Repeat the data below word for word.

[Stored items]

*** Block opens ***

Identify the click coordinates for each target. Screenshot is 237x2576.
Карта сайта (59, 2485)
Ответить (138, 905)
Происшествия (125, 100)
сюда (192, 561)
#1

*** Block closes ***

• Task solution:
Identify the click coordinates for each target. Screenshot is 237x2576.
Карта сайта (59, 2485)
Ответить (138, 905)
Происшествия (125, 100)
сюда (192, 561)
#1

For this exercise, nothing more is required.